De los diversos problemas que encara un proceso de unidad de
los trabajadores, uno de ello es el de la identidad con la condición concreta
de ser trabajador. De lograr desprenderse de la tutela del poder, y de
reconocer las fuerzas propias que como trabajadores se tiene.
Tengamos en cuenta que todos respondemos a
diversas identidades, ya que tenemos pertenencias a lo largo de nuestra vida a
distintas condiciones o status. Empecemos por la condición de un recién nacido,
de un bebe, sin duda en los primeros años de vida quedamos marcados por la
relación materna y paterna, en todo caso se construye la relación familiar. Los
valores y creencias familiares se transmiten a los hijos, en el marco del
contexto cultural en donde se vive.
Llega el
momento del contacto más frecuente de los hijos con la calle, la escuela desde
primaria hasta superior, los medios de comunicación, los compañeros de
estudios, los residentes de la zona en donde se habita, y todo ello se amalgama
con lo que se ha venido construyendo en el seno familiar. En todo ese proceso
se van construyendo identidades además de las familiares, ya aparecen
identidades religiosas, nacionales, locales, paisanaje, políticas, y otras
según las circunstancias.
Al
incorporarse la persona al mundo del trabajo, nos encontramos un cierto grado
de segmentación, según como ocurra la inserción laboral. En tiempos lejanos de
la Venezuela pre petrolera, e incluso ya en la petrolera en sus primeras
décadas, la inserción dominante era al mundo del trabajo del campo, con una
notable marca de la influencia familiar.
Con la
modernización que los mismos recursos provenientes del petróleo permitieron,
ocurrió un acelerado proceso de urbanización que dio lugar a que Venezuela
fuera en este orden el país del proceso más rápido de toda la Latinoamérica y
el Caribe, y eso es un asunto que conlleva complejidades. Estamos hablando de
los años cincuenta para acá. Esto cambió el mapa demográfico nacional, tanto en
su crecimiento como en su distribución espacial.

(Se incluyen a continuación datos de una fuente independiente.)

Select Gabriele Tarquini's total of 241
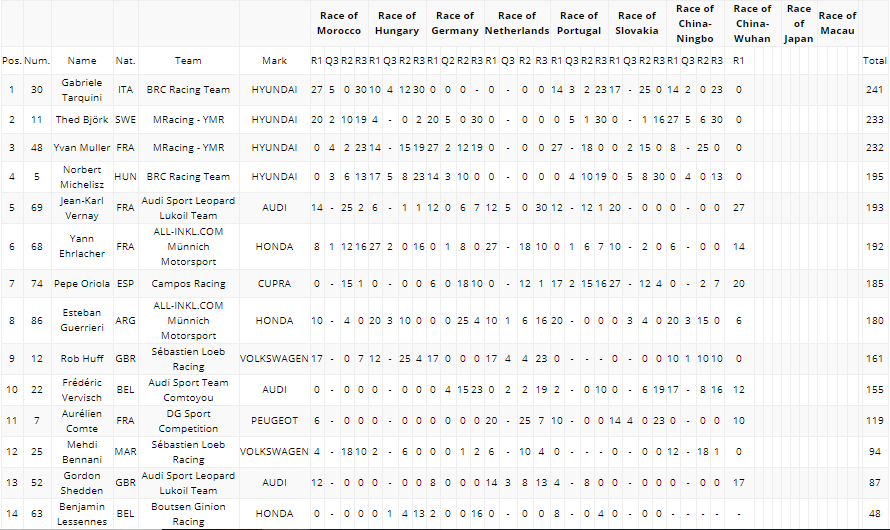Screen dimensions: 890x530 874,90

Hace 70 años el país tenía cuatro
millones de habitantes, hoy tiene ocho veces más. Igualmente el país en esa
época era predominantemente rural, y hoy las migraciones internas y los flujos
de inmigrantes de varias décadas (especialmente de los cincuenta a los setenta)

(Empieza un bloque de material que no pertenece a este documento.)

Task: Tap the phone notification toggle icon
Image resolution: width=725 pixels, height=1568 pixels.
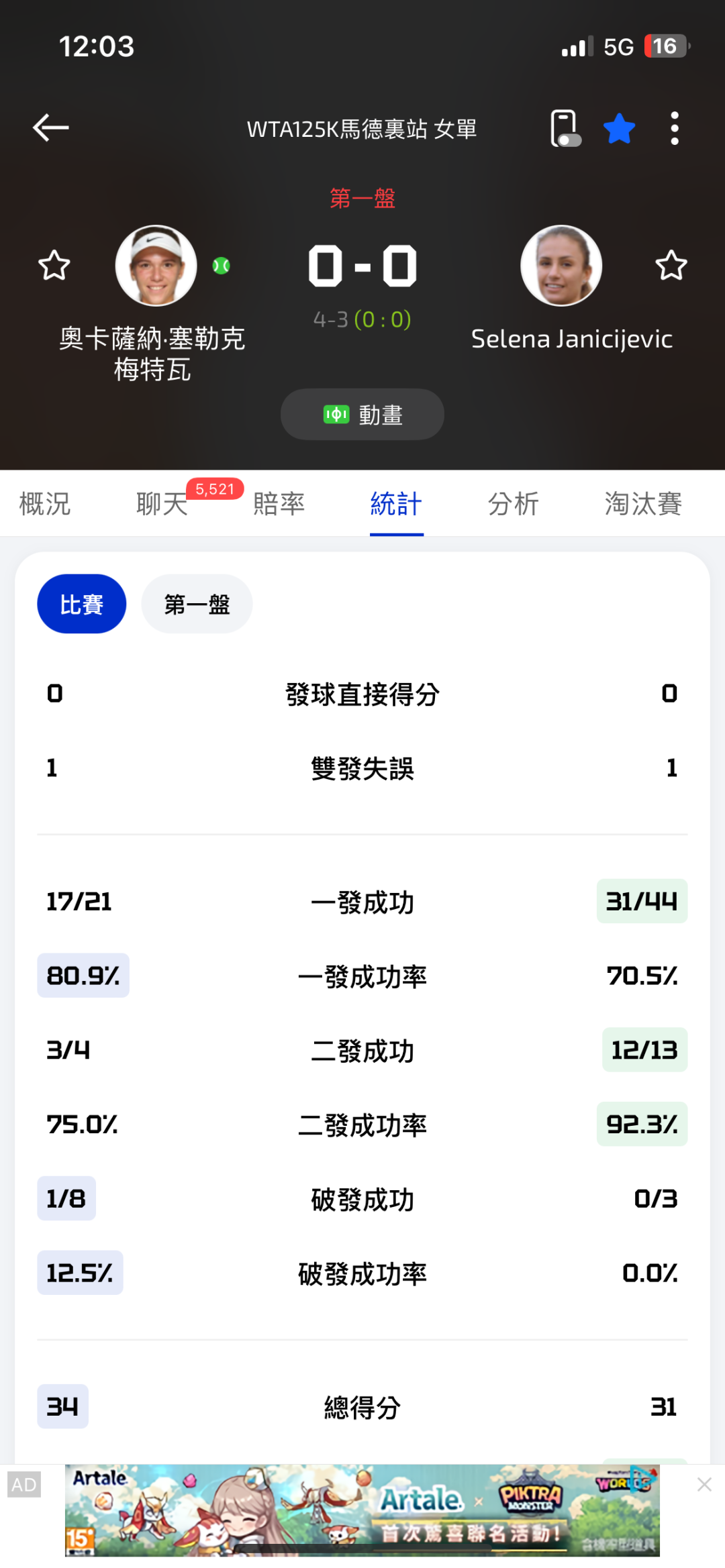Action: (565, 128)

han dado lugar a que más del noventa por ciento de la población reside hoy en asentamientos urbanos.
En esos
setenta años el país cambio, y con ello las identidades se complejizaron. A las
identidades tradicionales como la familia, la religión, la escuela, el sitio de
vida, se agregaron las propias de la vida moderna, vinculadas con las
migraciones, con las ocupaciones y las diversas inserciones laborales, con los
vínculos que los intercambios culturales y la amplia información a la cual se
tiene acceso van permitiendo.
Se reconoce
que desde los años treinta hasta los años ochenta el país permitió condiciones
para que buena parte de su población
mejorara sus condiciones de vida, para brindar oportunidades y expectativas de
una mejor condición en las familias de una generación con relación a sus
antecesores. En la literatura de autores europeos para referirse a un proceso
de expansión continuada suelen hablar de los treinta años dorados, los
gloriosos treinta que fueron del fin de la segunda guerra mundial hasta los
años de la primera crisis petrolera, de la primera mitad de los setenta. En
nuestro caso son los gloriosos cincuenta años.
Ahora cabe
preguntarse si todo ese proceso en cuanto al mejoramiento de la vida de la
población y de la construcción de la infraestructura del país estuvo sustentado
por las luchas unitarias de una clase trabajadora autónoma. Pensamos que si
hubo contribuciones a las conquistas, pero que fundamentalmente nuestro caso
obliga a tener muy presente la renta petrolera, y su administración y
distribución por parte de quienes han detentado el poder del Estado. Lo que
conllevó a que todas las clases sociales, la de los propietarios y las de los
trabajadores se constituyeran en dependientes, ya que en alguna medida fueron
beneficiarios del modo de reparto de esa renta.
Con lo
anterior se observa que se construyó por parte de los trabajadores una
identidad muy poderosa con aquellos que ocupan las posiciones de control del
poder del Estado, es decir una identidad con el poder, que connota posturas de
sumisión y subordinación, y que contrarrestan y dificultan el desarrollo de
posiciones autónomas en la construcción de las organizaciones de clase, y en
este caso de la clase trabajadora.
Agréguese
que desde los ochenta ha habido un proceso de desmejoramiento constante de la
situación material y política de la clase trabajadora, que no ha sido
contrarrestado con la implantación de un modelo efectivo de cambios en las
relaciones de poder y al mismo tiempo en el diseño y aplicación de un nuevo
patrón productivo, que brinde oportunidades a la población nacional del momento
y las que vienen, que no siga sustentado simplemente en el consumo de la renta
petrolera.
En estos
últimos años el nivel de desarrollo de las organizaciones de los trabajadores
han venido siendo restringidas en sus derechos y capacidades, para poder jugar un papel realmente
protagónico en la actual etapa transicional. Se trata de una restricción que no
sólo es la histórica del capital en su constante proceso de asegurarse tasas de
ganancia y mecanismos de control suficiente para preservar su hegemonía, sino
de quienes ejercen el poder del Estado que promueve nuevas maneras de
relacionarse con el capital y el trabajo. Por ello es imprescindible la
identidad de los trabajadores en su condición de tales.